START Extracted information
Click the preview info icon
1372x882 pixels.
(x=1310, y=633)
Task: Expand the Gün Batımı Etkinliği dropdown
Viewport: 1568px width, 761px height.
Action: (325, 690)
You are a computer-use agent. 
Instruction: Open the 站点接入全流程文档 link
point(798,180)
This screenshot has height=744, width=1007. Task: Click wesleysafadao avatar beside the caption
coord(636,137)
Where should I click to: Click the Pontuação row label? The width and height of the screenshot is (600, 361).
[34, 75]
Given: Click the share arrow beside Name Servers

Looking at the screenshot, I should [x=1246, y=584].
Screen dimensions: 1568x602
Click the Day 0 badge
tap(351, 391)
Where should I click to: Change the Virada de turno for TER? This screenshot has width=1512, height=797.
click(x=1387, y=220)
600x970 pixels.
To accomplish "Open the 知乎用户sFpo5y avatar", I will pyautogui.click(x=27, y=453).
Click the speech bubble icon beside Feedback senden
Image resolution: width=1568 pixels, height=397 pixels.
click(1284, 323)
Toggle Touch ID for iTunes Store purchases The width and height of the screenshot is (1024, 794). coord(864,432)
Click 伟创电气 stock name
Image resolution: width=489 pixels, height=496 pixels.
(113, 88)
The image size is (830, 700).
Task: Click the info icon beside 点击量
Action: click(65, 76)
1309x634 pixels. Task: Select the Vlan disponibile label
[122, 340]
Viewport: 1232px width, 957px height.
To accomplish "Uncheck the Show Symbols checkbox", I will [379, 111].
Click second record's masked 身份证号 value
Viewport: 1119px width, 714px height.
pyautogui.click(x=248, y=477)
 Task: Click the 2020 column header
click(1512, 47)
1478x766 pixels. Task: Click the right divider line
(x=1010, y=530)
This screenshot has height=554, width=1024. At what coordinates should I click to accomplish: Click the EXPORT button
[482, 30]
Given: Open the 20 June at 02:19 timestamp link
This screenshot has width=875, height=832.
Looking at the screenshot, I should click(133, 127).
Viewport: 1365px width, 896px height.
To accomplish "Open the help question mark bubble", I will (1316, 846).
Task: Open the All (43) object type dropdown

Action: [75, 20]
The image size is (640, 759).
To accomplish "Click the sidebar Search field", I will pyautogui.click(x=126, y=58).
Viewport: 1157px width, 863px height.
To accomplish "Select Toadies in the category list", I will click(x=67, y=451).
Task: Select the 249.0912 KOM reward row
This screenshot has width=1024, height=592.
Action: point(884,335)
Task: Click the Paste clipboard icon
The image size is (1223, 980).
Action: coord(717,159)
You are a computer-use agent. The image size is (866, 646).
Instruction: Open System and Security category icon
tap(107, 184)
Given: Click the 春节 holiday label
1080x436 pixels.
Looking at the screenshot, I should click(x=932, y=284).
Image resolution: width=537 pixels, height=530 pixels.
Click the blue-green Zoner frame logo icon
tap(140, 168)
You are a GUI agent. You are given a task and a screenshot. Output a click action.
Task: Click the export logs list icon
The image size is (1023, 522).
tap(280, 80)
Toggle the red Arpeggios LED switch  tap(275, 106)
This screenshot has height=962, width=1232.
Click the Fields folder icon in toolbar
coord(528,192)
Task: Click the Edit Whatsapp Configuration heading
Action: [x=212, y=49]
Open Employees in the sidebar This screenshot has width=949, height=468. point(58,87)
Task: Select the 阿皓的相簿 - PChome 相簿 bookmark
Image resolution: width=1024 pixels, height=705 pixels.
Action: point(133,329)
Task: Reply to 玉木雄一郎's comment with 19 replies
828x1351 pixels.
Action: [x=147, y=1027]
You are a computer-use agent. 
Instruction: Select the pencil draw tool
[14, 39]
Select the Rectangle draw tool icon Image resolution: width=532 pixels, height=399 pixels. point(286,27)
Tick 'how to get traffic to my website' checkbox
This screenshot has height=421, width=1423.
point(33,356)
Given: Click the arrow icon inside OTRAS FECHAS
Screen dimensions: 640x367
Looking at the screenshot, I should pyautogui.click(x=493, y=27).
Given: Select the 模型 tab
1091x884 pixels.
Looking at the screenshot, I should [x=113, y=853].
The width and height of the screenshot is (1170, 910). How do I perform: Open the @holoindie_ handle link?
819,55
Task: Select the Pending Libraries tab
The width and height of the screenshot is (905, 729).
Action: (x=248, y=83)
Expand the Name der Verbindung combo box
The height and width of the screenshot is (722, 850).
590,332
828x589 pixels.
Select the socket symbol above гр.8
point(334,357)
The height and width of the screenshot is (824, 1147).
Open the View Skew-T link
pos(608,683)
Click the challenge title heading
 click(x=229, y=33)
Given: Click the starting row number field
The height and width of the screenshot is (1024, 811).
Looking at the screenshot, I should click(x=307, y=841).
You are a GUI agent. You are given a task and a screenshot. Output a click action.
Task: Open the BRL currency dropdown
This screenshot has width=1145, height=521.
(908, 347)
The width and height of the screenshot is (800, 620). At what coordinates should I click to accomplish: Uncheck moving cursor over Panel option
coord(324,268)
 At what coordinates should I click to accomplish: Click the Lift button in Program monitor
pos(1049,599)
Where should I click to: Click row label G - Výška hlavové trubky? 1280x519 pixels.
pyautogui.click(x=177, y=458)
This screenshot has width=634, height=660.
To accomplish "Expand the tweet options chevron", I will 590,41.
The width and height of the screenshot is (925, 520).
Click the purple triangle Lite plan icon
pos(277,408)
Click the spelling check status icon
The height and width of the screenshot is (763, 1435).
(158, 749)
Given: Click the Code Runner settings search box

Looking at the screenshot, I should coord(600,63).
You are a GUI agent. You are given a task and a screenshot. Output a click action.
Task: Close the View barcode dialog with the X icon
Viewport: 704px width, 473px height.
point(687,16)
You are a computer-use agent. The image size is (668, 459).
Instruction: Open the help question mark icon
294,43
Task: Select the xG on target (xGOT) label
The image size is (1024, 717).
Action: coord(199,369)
END Extracted information
If a line in the data above holds the string "will", report that line.

Final answer
To accomplish "Open the 知乎用户sFpo5y avatar", I will pyautogui.click(x=27, y=453).
To accomplish "Uncheck the Show Symbols checkbox", I will [379, 111].
To accomplish "Open the help question mark bubble", I will (1316, 846).
To accomplish "Click the sidebar Search field", I will pyautogui.click(x=126, y=58).
To accomplish "Select Toadies in the category list", I will click(x=67, y=451).
To accomplish "Expand the tweet options chevron", I will 590,41.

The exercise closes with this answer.